■ YOUR GOAL ■
Reproduce verbatim the portion of the material below that runs from the line containing "This screenshot has height=523, width=693." up to and including the line containing "coord(45,36)". Omit the pictures from your reproduction.

■ PROVIDED RECORDS ■
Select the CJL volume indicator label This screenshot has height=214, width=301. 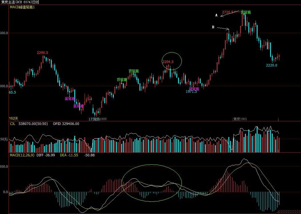tap(13, 124)
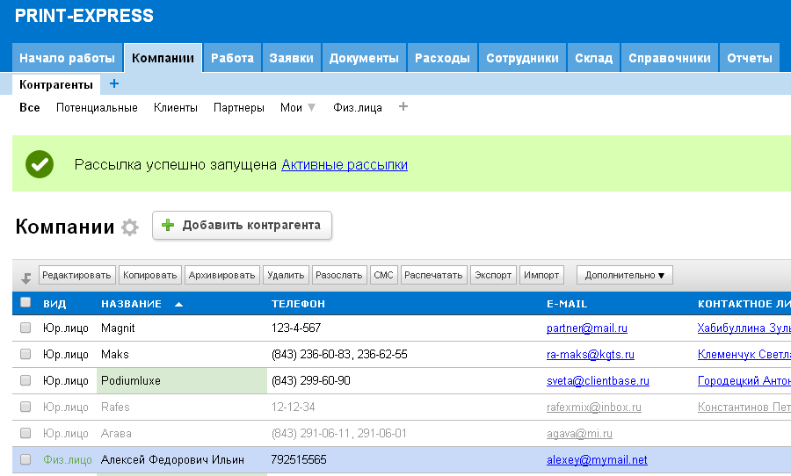Click the Разослать toolbar button
This screenshot has width=791, height=476.
coord(338,275)
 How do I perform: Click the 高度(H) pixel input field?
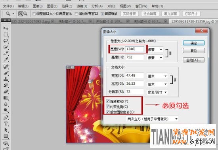135,57
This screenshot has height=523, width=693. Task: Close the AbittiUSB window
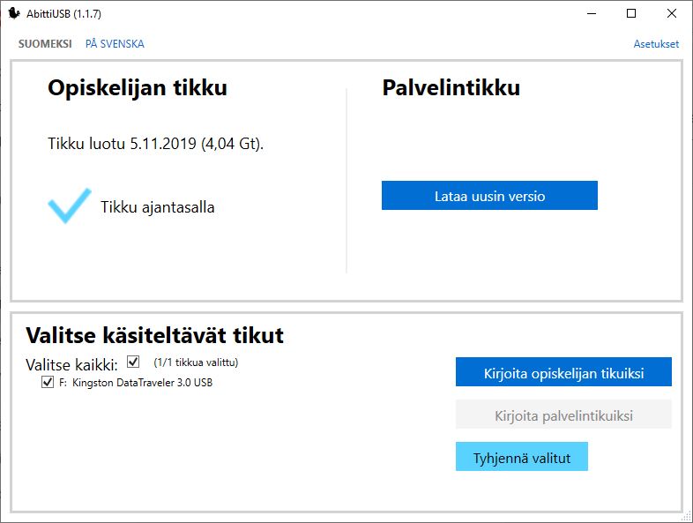[672, 13]
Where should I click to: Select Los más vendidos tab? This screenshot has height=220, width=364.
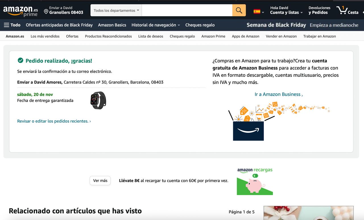coord(45,36)
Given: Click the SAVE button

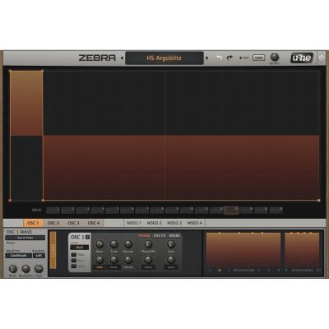Looking at the screenshot, I should pos(258,58).
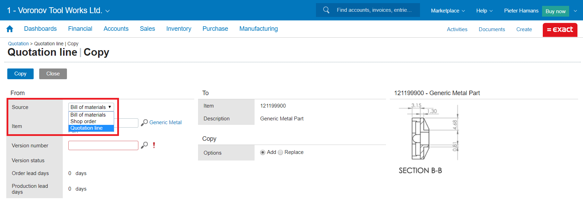The width and height of the screenshot is (583, 202).
Task: Open the Manufacturing menu
Action: (258, 29)
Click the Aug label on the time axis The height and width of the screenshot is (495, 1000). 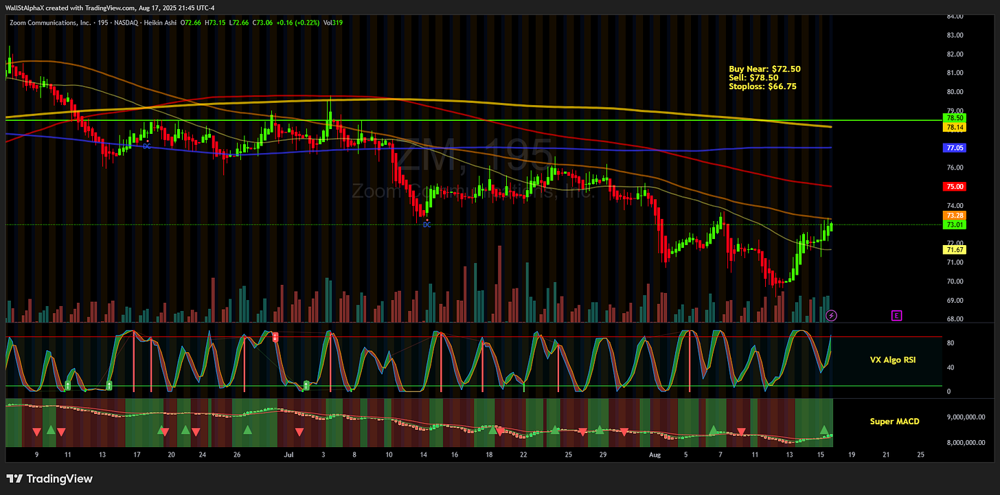point(654,454)
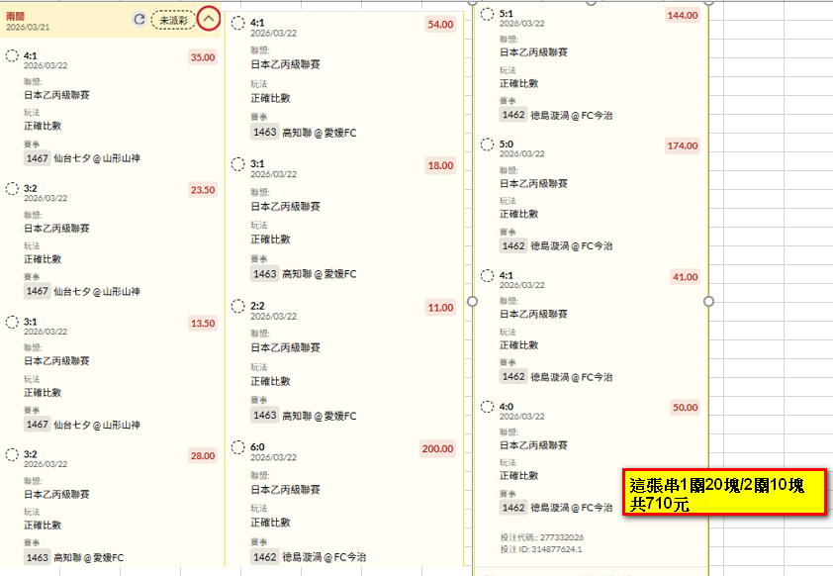Click the 144.00 odds badge for 5:1

[x=682, y=15]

■ EXPECTED ANSWER ■
This screenshot has height=523, width=693. Task: Close the AbittiUSB window
[672, 13]
Where should I click to: Select Los más vendidos tab? This screenshot has height=220, width=364.
coord(45,36)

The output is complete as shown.